Abstract

Dear Editor:
We would like to thank Dr Paris and colleagues 1 for bringing much-needed focus to adults suffering with attention-deficit hyperactivity disorder (ADHD), an illness associated with considerable personal and societal burden. We share their goal of ensuring that patients are correctly diagnosed by applying evidence-based screening and diagnostic criteria for ADHD. However, we have concerns with the negative tone of Paris et al.’s article, which may further stigmatize this illness and prevent people with ADHD from receiving the treatment they deserve.
Paris et al. expressed concerns about overdiagnosis of ADHD despite a lack of evidence to support this. The increase in diagnosis of ADHD has followed a similar trajectory as other psychiatric disorders that were once thought to be rare, such as social anxiety, autism spectrum disorder, and bipolar II disorder. It only seems logical that an increase in the recognition of the disorder in children would lead to rising rates of ADHD in adulthood, as central nervous system dysfunction leading to attentional problems would not be expected to disappear after the 18th birthday.
Perhaps Paris et al.’s article suggests a profound misunderstanding of the syndromal presentation of ADHD, which includes attentional difficulties and also deficits in executive function, affective dysregulation, and higher risk of accidents, premature death, marital discord, and educational and vocational underachievement. 2,3 Effective treatment of ADHD improves symptoms, emotional lability, and patient functioning. 4 While Paris et al.’s main concern is overtreatment of ADHD, we believe the risks of missed diagnosis and undertreatment, are far more compelling.

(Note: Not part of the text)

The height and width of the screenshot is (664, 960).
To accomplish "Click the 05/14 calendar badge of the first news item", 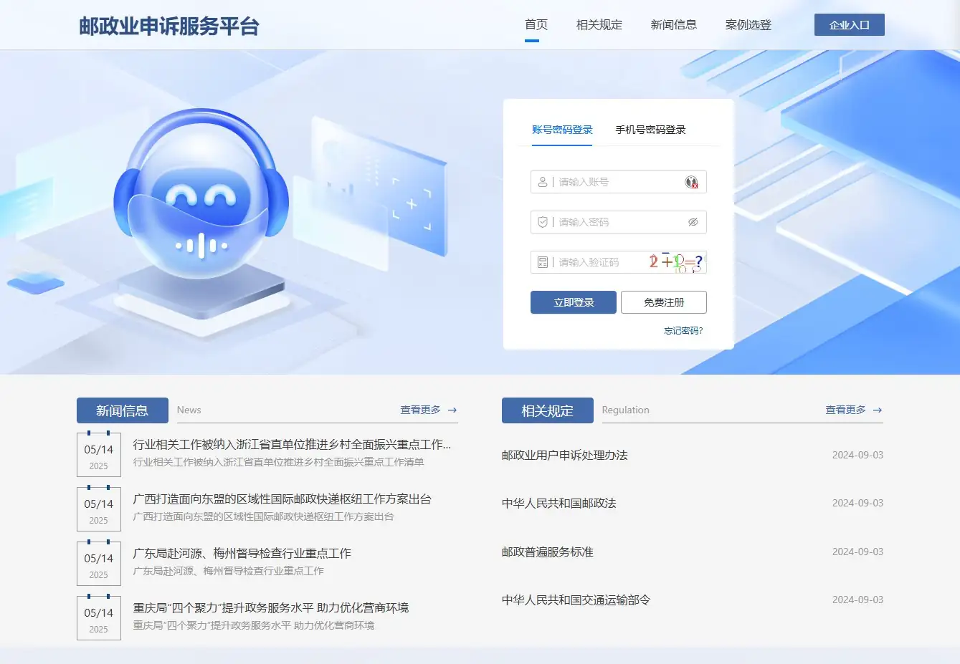I will [98, 453].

Paris et al.’s article could deter some people from seeking help, and discourage clinicians from assessing and treating ADHD. They suggest nonmedical benefit seeking of people on ADHD treatments. 1 This contrasts with literature suggesting that stimulants do not enhance cognitive performance outside the treatment of ADHD. 5 It is ridiculous to suggest that researchers are inflating prevalence rates to boost their funding for grants or that the pharmaceutical industry is medicalizing ADHD to market new stimulants.
Paris et al.’s criticism of clinicians for overrelying on screening tools, or for treating without establishing a correct diagnosis of ADHD, ignores the facts that the Diagnostic and Statistical Manual of Mental Disorders, Fifth Edition, requires that the clinical interview confirm both childhood onset and impairment to establish a diagnosis of ADHD and the diagnostic criteria appear to be working. Studies suggest up to 40% of adults seeking an evaluation for ADHD do not meet full criteria for the disorder. 6 In contrast to Paris et al.’s position, there is no evidence supporting the value of neuropsychological testing for improving the accuracy of diagnosis; indeed, neuropsychological testing may contribute to worsening diagnostic accuracy by missing up to one-third of confirmed ADHD cases. 7
As clinicians in the field, we must be mindful of misdiagnosis of any psychiatric condition, and remind the authors that patients deserve the best evidence-based assessments and treatments for ADHD, but they do not benefit from a perspective paper that further exacerbates the stigmatization of the disorder in the field of psychiatry.